Begin at the line containing "Given: Tap the Offer Details heading" in the records below, end at the line containing "Task: Select Soothe Bamboo Toner listing", and retype each line in that span exactly. No other line and no image should appear.

══ Input data

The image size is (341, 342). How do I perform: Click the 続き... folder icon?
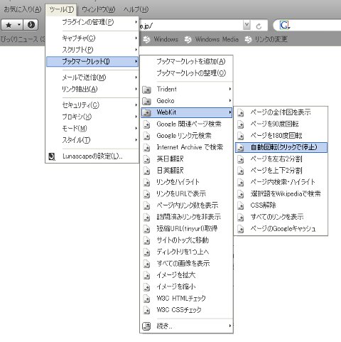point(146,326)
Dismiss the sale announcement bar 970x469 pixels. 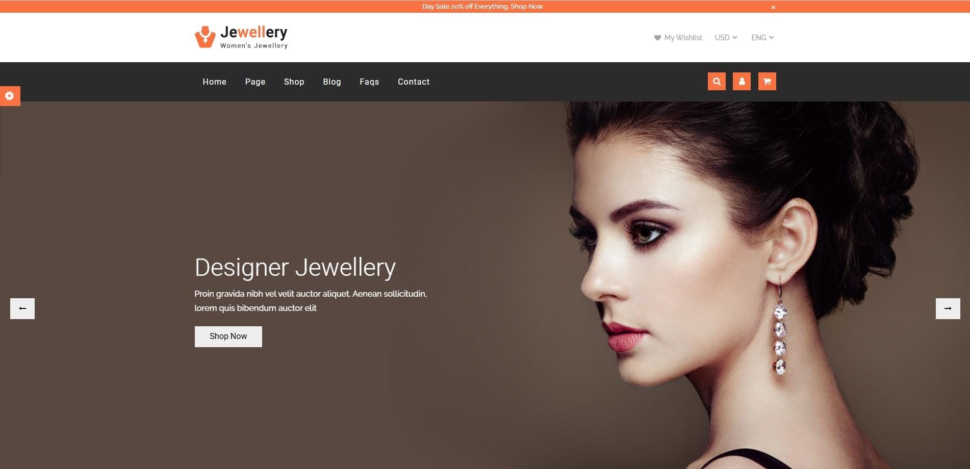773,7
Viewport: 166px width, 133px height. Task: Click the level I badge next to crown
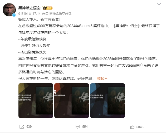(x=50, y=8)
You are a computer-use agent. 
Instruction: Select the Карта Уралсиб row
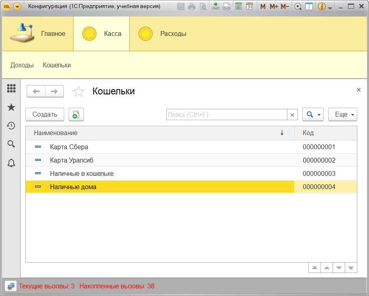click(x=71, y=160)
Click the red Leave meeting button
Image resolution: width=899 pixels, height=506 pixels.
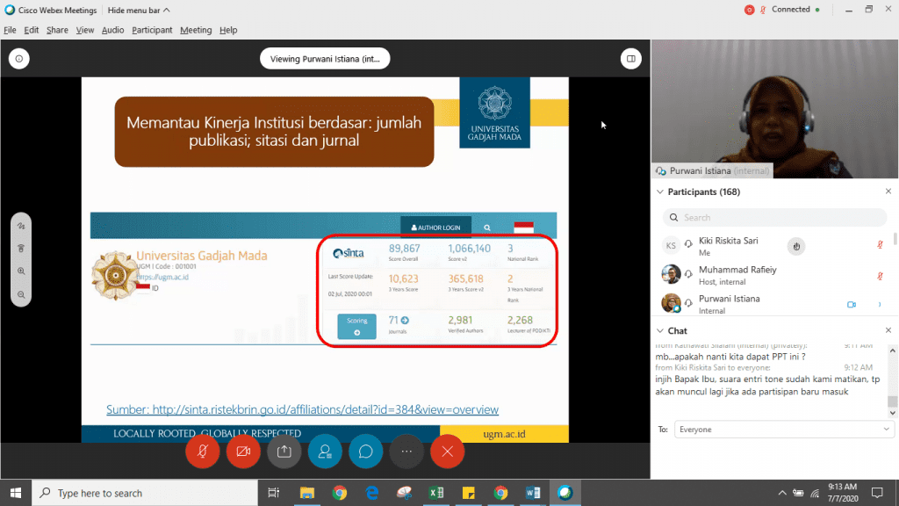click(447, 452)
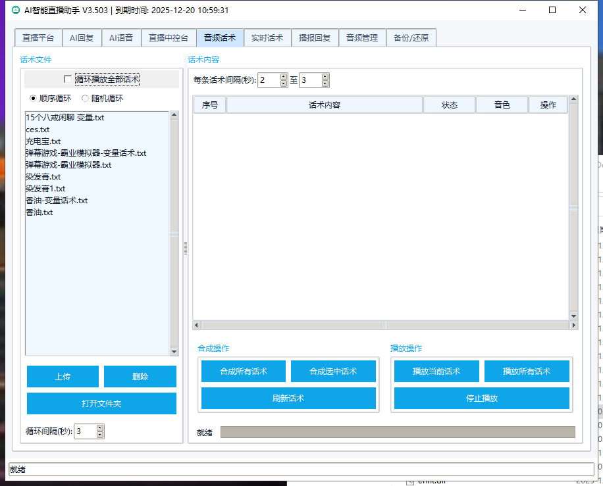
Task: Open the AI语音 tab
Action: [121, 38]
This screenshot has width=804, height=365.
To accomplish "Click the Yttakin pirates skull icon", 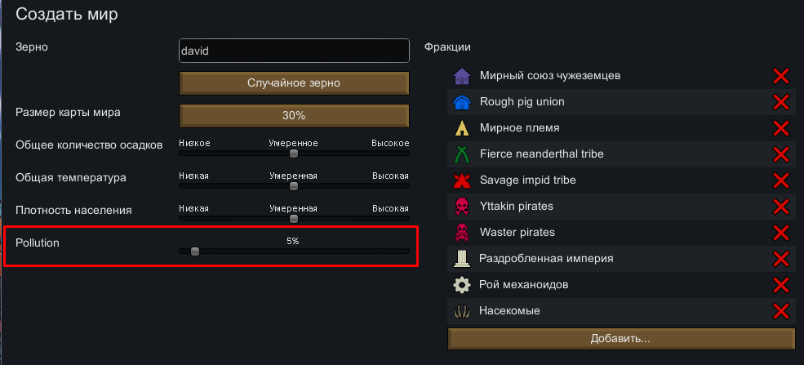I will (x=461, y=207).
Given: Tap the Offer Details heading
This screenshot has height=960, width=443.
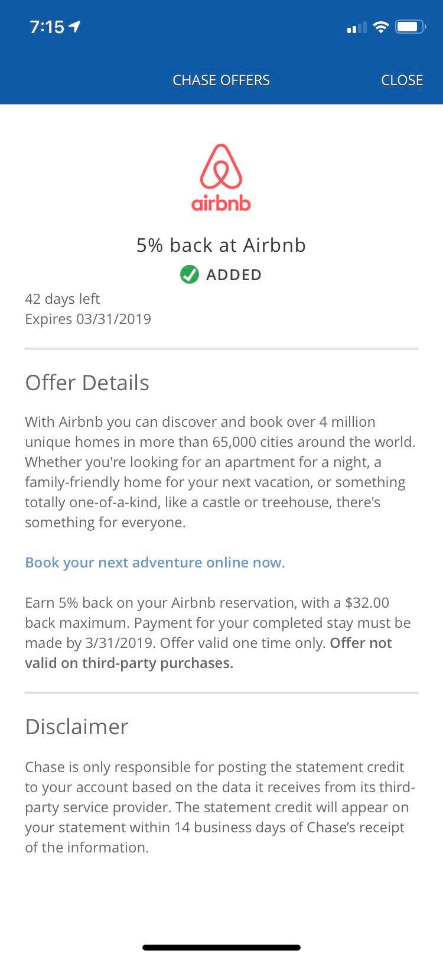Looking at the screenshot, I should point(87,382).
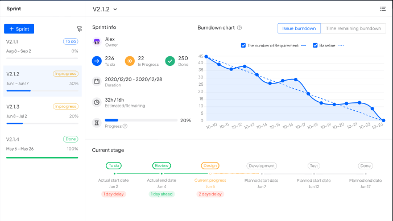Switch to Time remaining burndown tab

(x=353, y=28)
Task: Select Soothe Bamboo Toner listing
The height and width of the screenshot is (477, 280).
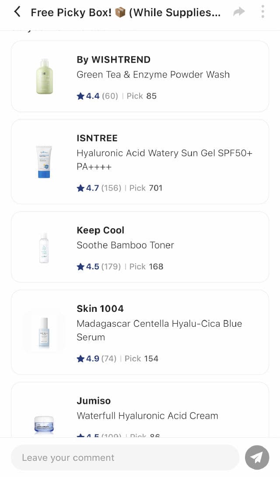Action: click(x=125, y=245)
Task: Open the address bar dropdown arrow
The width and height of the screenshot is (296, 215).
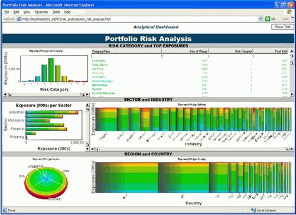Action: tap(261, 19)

════

- Solution to this problem:
Given: Tap the Offer Details heading
This screenshot has height=960, width=443.
Looking at the screenshot, I should point(87,382).
Switch to Time remaining burndown tab

(x=353, y=28)
Task: Select Soothe Bamboo Toner listing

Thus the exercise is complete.